For this research, we were primarily interested in the extent to which control of auditory and visual stimulus onset asynchronies (SOAs) could be maintained over the Web across different system–browser combinations. We were less interested in the absolute SOA, because a consistent SOA can be corrected by adding a delay to the presentation of the stimuli on one of the modalities. However, substantial variability in SOAs across computer hardware and software combinations would be a much more difficult problem to solve.

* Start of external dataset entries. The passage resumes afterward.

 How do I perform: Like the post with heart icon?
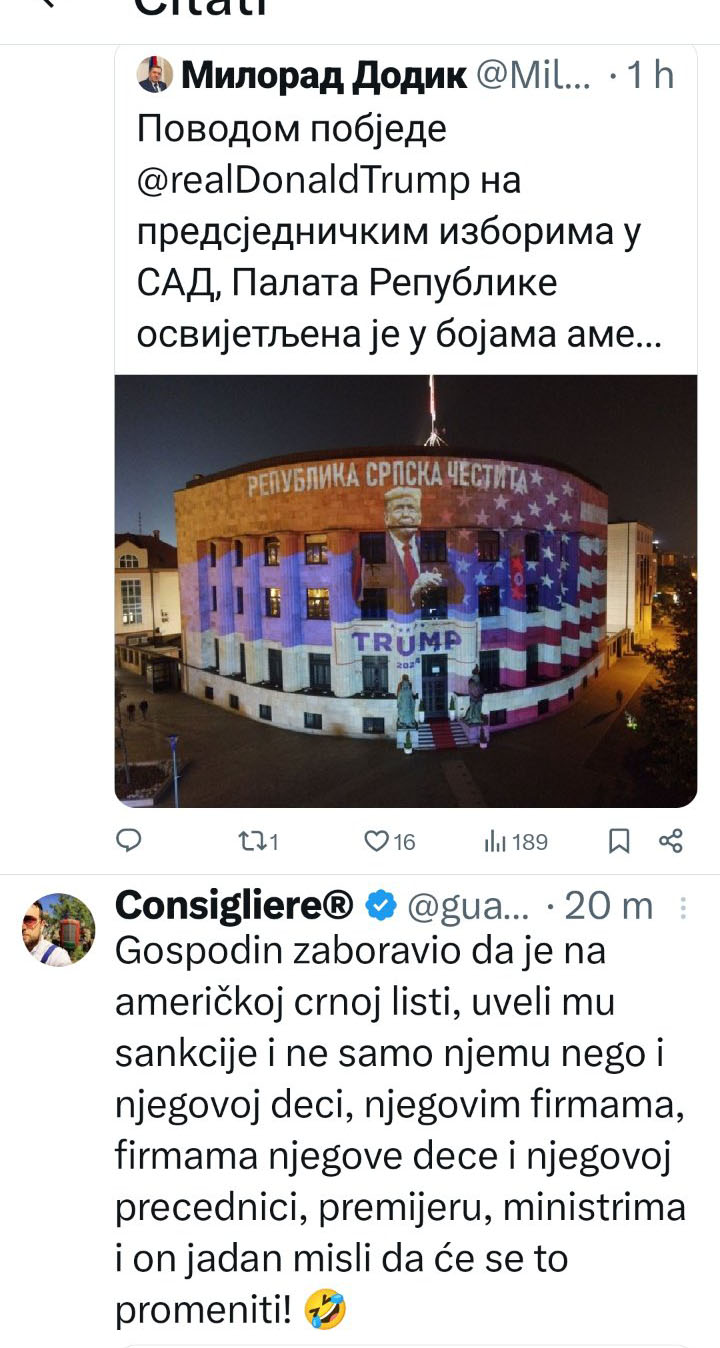tap(390, 842)
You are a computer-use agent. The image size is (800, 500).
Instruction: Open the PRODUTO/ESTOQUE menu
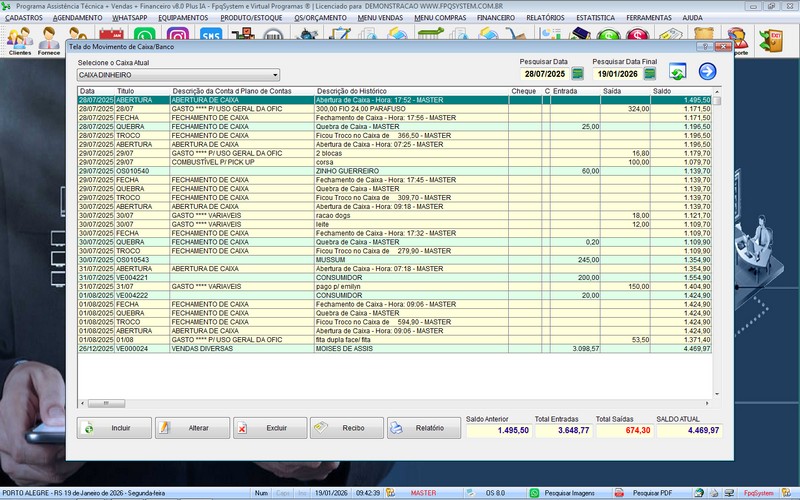pyautogui.click(x=250, y=18)
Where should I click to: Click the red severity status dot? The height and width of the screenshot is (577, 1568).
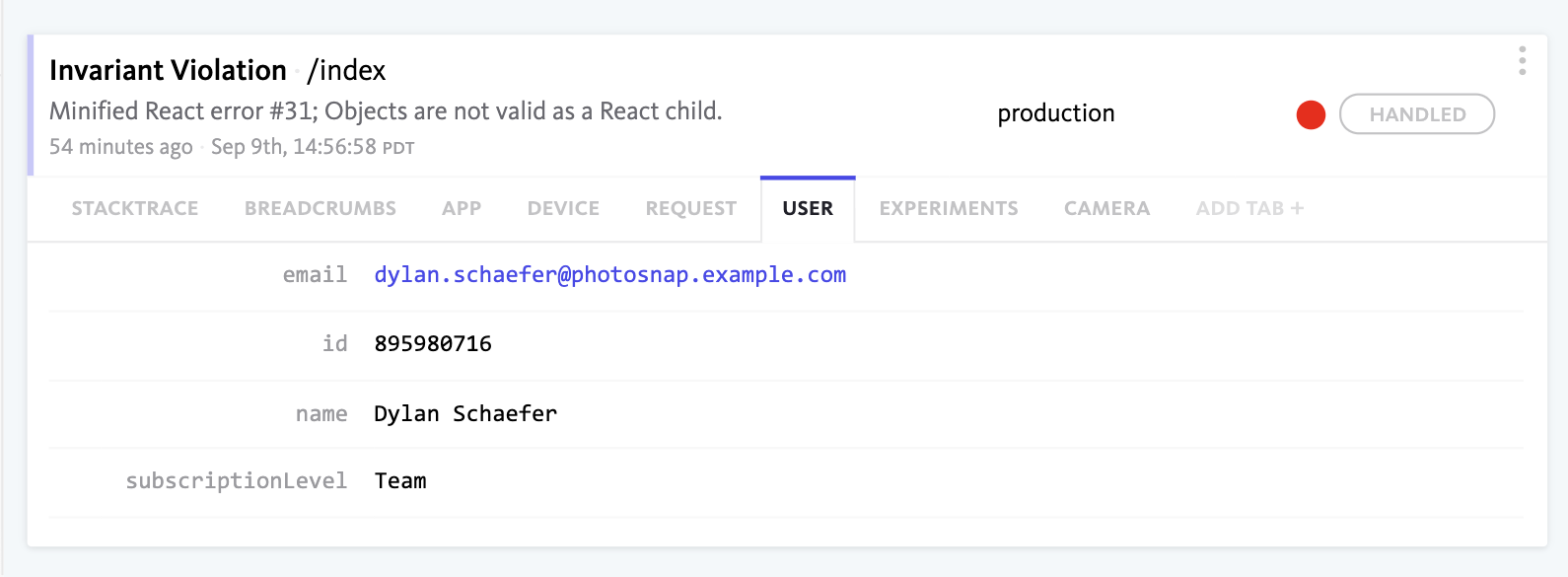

The second aim was to examine indirectly how accurate measured RTs to auditory stimuli might be. We had previously shown the degree to which JavaScript and Flash overestimate visual RTs, in part as a result of a lag between the instruction for a stimulus to be presented and the stimulus’s appearance on the computer monitor. If we attempted to present an auditory and visual stimulus concurrently, we could use the measured SOAs, combined with the known overestimation of RTs to visual stimuli that had previously been reported, to calculate the expected overestimation of RTs to auditory stimuli.

In the studies reported here, we used the two programming approaches generally used for running RT experiments online: JavaScript and Adobe Flash. JavaScript, coupled with HTML5 and CSS3, is emerging as the standard for running Web-based RT studies in the behavioral sciences (e.g., Crump et al., 2013; de Leeuw & Motz, 2016; Hilbig, 2015), and several libraries have recently been developed to help researchers set up experiments using JavaScript (e.g., jsPsych: de Leeuw, 2015; psiTurk: Gureckis et al., 2015; and QRTEngine: Barnhoorn, Haasnoot, Bocanegra, & van Steenbergen, 2015). Although Flash is, for many understandable reasons, waning in popularity, it has been, and is still, used in behavioral research (e.g., Project Implicit, n.d.; Reimers & Maylor, 2005; Reimers & Stewart, 2007, 2008, 2015; Schubert et al., 2013). Other programming languages, such as Java, are now only rarely seen in online behavioral research, in part because of security concerns (though see Cooke et al., 2011, for an example using auditory stimuli). Both Flash and JavaScript are capable of presenting auditory stimuli.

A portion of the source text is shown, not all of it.